Given instruction
Please rewrite the lines of the items as a numbered list, starting at the beginning of the items and ending at the line containing "tap(33, 102)", with both ends included and blank lines and pictures left out.
─── Available records ───
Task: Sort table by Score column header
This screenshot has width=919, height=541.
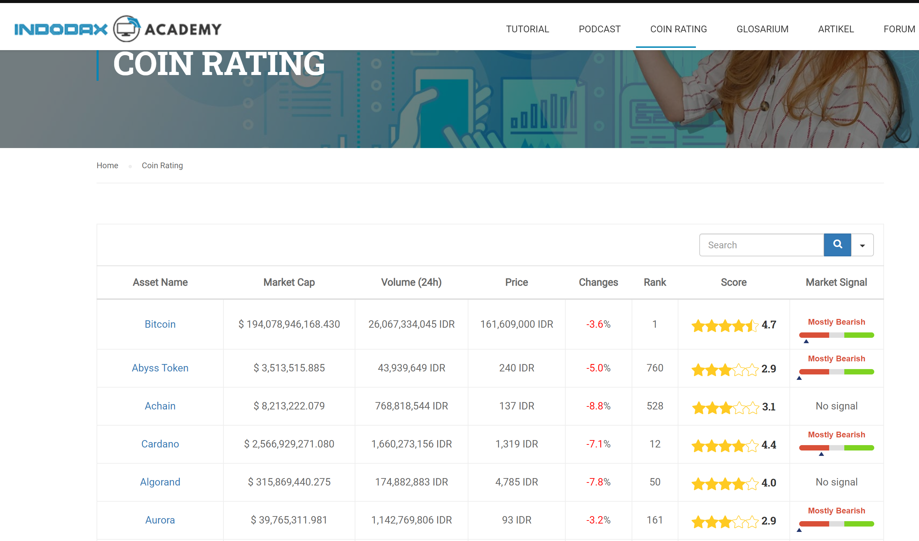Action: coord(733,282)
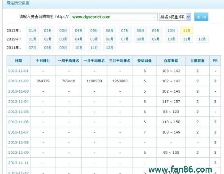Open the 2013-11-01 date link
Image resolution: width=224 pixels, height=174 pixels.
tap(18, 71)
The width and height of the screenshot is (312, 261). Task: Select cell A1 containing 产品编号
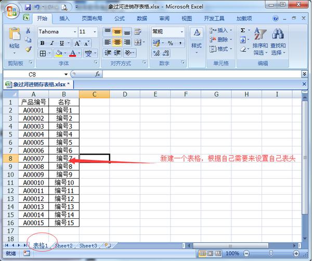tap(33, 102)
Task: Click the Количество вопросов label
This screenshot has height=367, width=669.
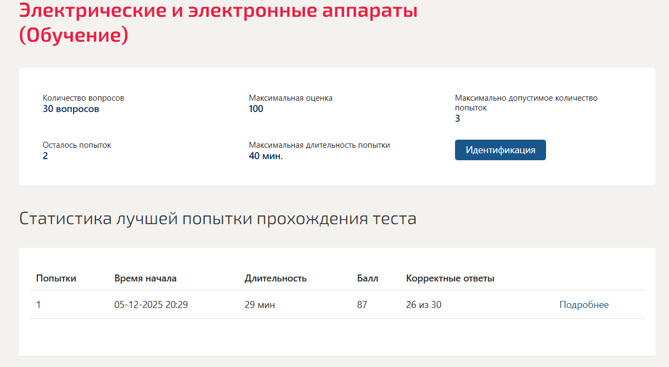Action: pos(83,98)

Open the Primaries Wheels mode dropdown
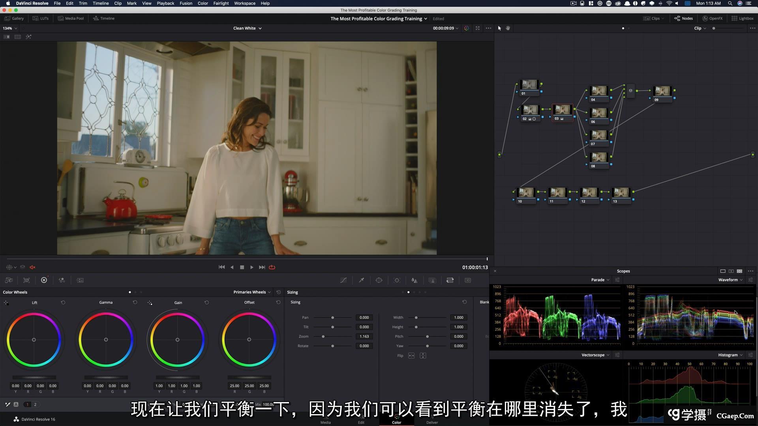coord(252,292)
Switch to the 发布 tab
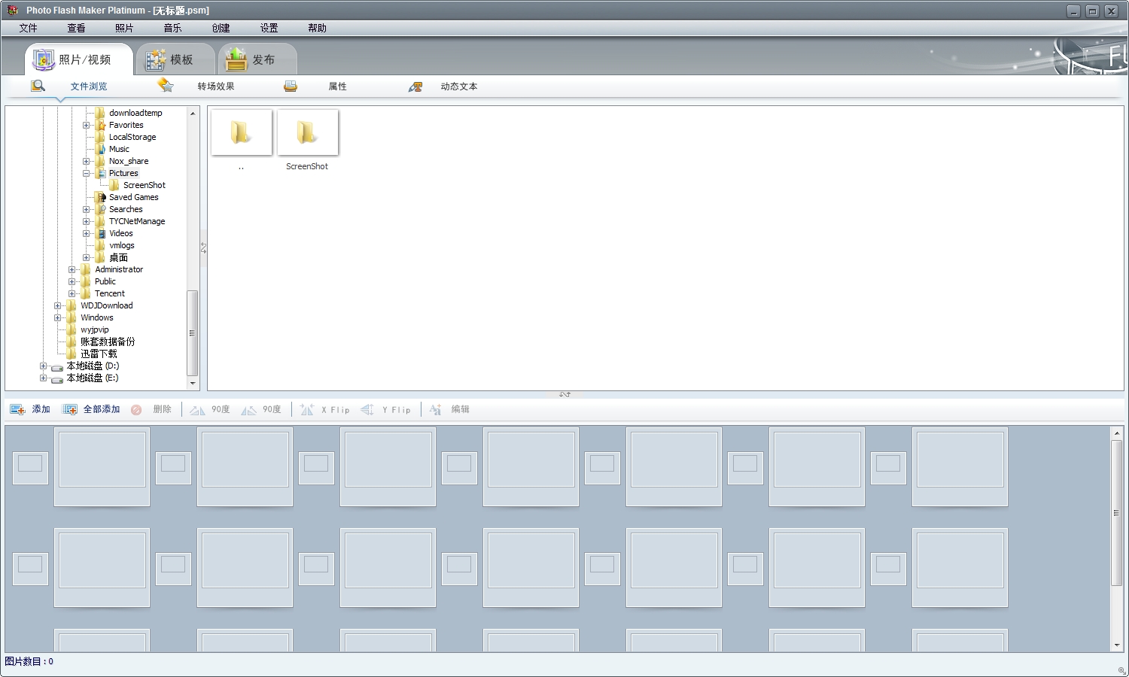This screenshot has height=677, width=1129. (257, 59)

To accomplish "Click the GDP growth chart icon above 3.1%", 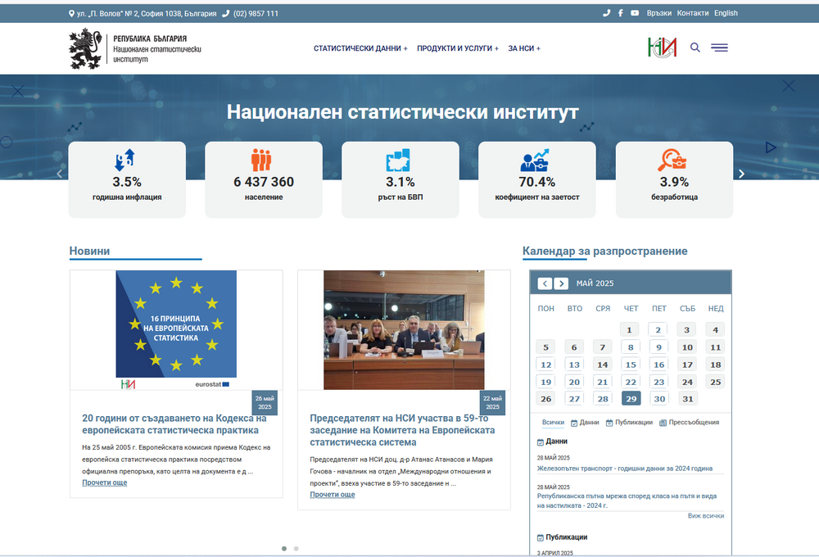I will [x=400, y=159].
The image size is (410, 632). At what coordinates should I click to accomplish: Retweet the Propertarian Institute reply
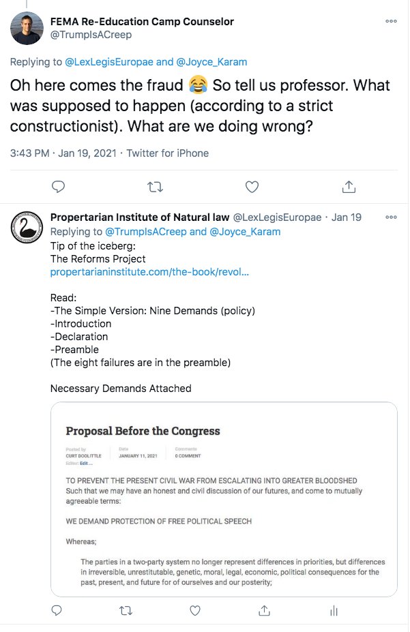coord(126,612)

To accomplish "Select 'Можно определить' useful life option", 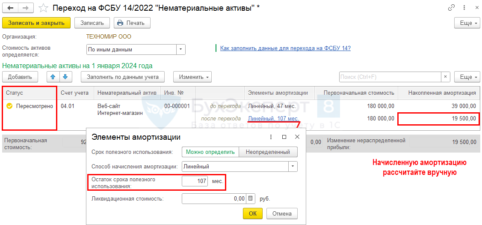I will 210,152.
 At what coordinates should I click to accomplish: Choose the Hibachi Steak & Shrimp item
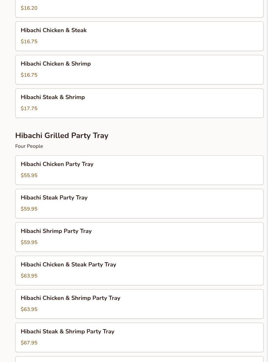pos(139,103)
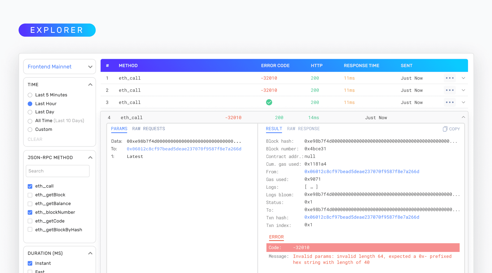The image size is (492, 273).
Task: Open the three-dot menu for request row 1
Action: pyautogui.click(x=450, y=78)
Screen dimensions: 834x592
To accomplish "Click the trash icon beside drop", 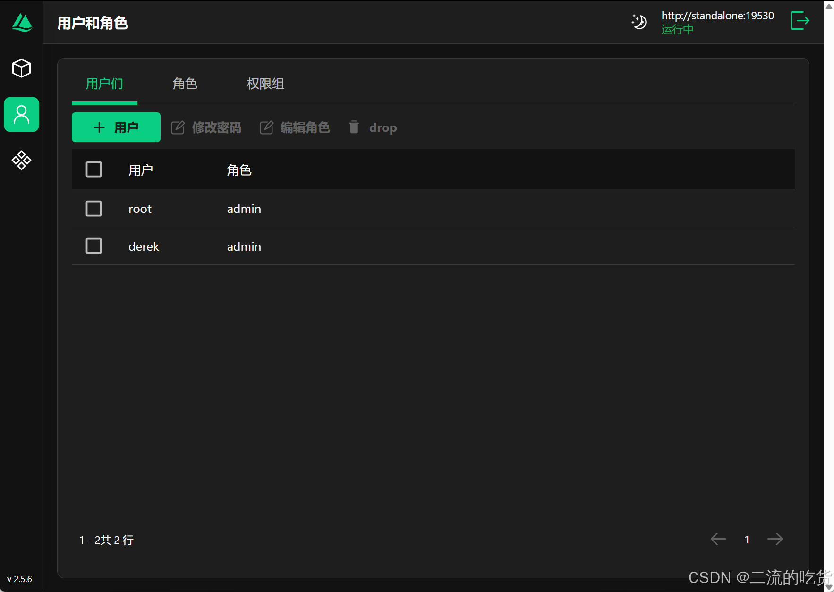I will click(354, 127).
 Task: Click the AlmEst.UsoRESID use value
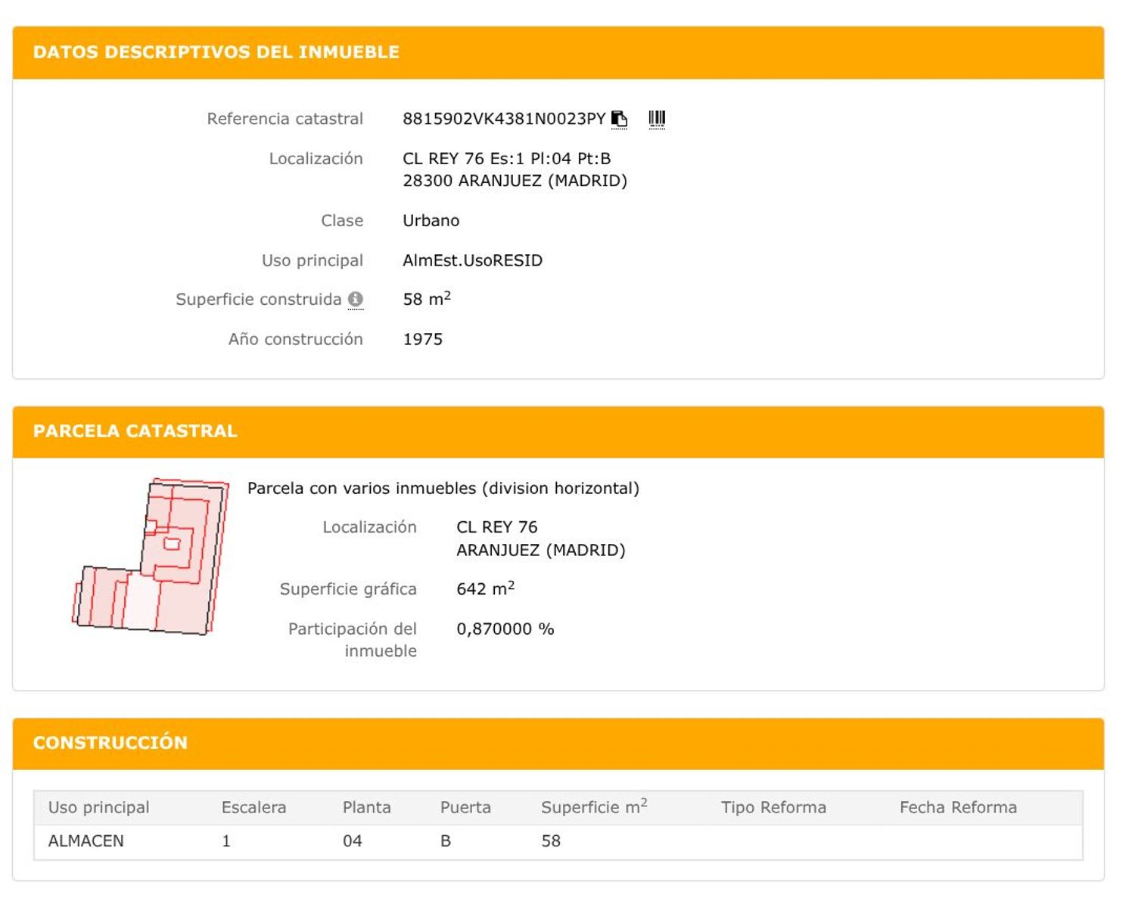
───
Completed task
1. Task: Sort table by Score column header
2. This screenshot has width=919, height=541.
3. Action: coord(733,282)
4. Open the 2013-11-01 date link
5. Image resolution: width=224 pixels, height=174 pixels.
6. tap(18, 71)
7. The width and height of the screenshot is (312, 261). Task: Select cell A1 containing 产品编号
8. tap(33, 102)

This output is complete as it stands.